For amplicon based HTS data analysis, the 16S Metagenomics analysis pipeline in BaseSpace (Illumina) was used to make taxonomic assignments and generate data summaries of the proportions of taxa present. The sequence database for the 16S rRNA gene target was Greengenes V13_5 (DeSantis et al., 2006). For SMS data analysis, the sequences were then assembled to each of the reference genome sequences using Geneious software v10.2.6 (Biomatters Ltd) to generate contigs. Additionally, shotgun data were analyzed using APD (Advanced Probiotics species Detection; Seol et al., 2019).
Results
Targeted species-specific or strain-specific PCR for species/strain verification
A total of 100 strains were tested using species-specific or strain-specific PCR assays (USP, 2015; Morovic et al., 2016; Hansen et al., 2018; Shehata et al., 2023). All samples of Lactobacillus acidophilus La-14 (n = 10), Bifidobacterium animalis subsp. lactis Bl-04 (n = 10), Lacticaseibacillus paracasei 8,700:2 (n = 10), and Lacticaseibacillus paracasei Lpc-37 (n = 10) were tested using strain-specific PCR assays and were identified as the correct target strains (Figure 1; Supplementary Table S1). Samples of Lacticaseibacillus casei Lc-11 (n = 10), Ligilactobacillus salivarius Ls-33 (n = 10), Levilactobacillus brevis Lbr-35 (n = 10), Lactobacillus delbrueckii subsp. bulgaricus Lb-87 (n = 10), and Lactiplantibacillus plantarum HEAL9 and/or Lactiplantibacillus plantarum 299v (n = 15) were tested using species-specific PCR assays and were identified as the correct target species (Figure 1; Supplementary Table S1). The presence of two distinct L. plantarum strains in the five multi-strain samples could not be confirmed due to the lack of strain-specific assays for L. plantarum HEAL9 and L. plantarum 299v.
Figure 1. Results of targeted species-specific or strain-specific PCR testing of probiotic samples. Green indicates a declared strain was verified to strain level. Blue indicates a declared strain was verified to species level.

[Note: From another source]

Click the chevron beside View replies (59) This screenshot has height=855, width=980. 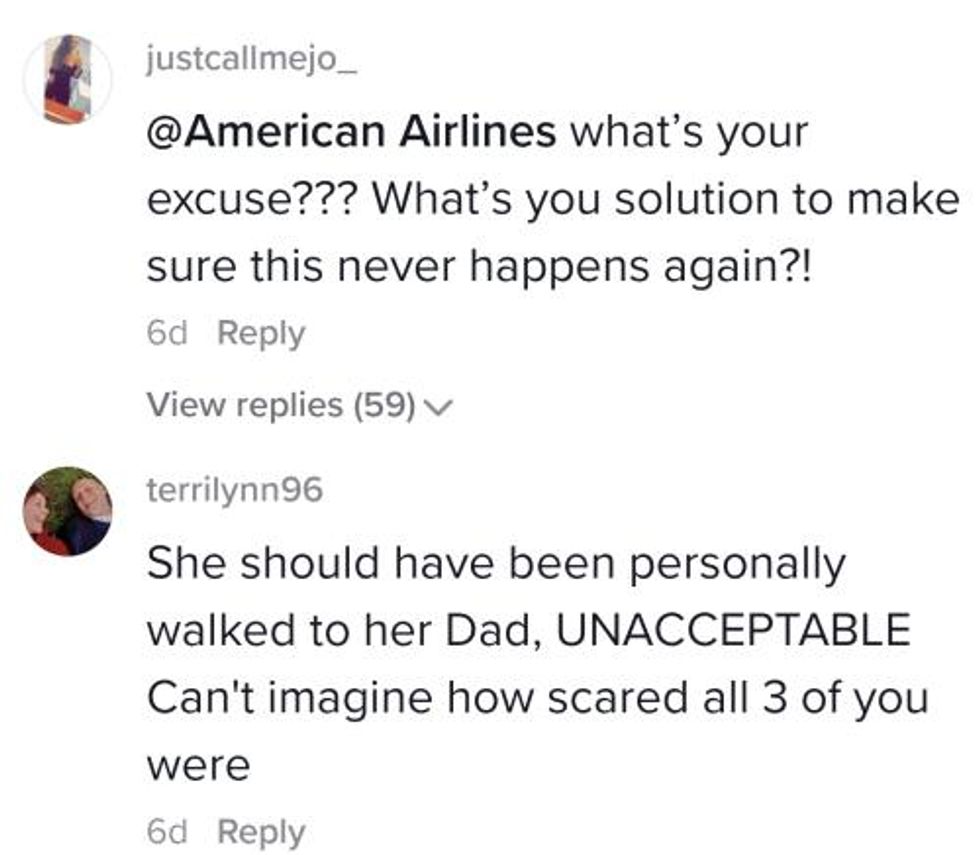point(437,406)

Non-targeted 16S rRNA amplicon based HTS
Two variable regions of 16S rRNA gene were targeted (V3–V4 and V5–V8). The number of reads per sample ranged from 206,878 to 253,030 for V3–V4 region and ranged from 167,001 to 207,399 for V5–V8 region. For data de-noising, Operational Taxonomic Units (OTUs) represented by less than 0.2% of total reads per sample were excluded. Based on V5–V8 region data, ~99% of total reads per sample corresponded to target species (Figure 2), and no undeclared species were detected. Based on V3–V4 region data, ~95%–97% of total reads per sample corresponded to target species, while ~2%–3% of reads matched undeclared species (Proteus mirabilis and Proteus myxofaciens; Figure 2). To test whether Proteus species were truly present as contaminants in the products, all five batches were plated on MacConkey agar, a medium that is selective for Gram-negative and enteric bacteria. No colonies were retrieved on MacConkey agar following incubation at 37°C for 48 and 72 h, indicating that all batches were free from viable Proteus species.
Figure 2. Results of non-targeted testing of probiotic samples using amplicon-based High Throughput Sequencing. Two variable regions of 16S rRNA gene were targeted (V3–V4 and V5–V8). Shown is the percentage relative abundance of the Operational Taxonomic Units identified in each sample.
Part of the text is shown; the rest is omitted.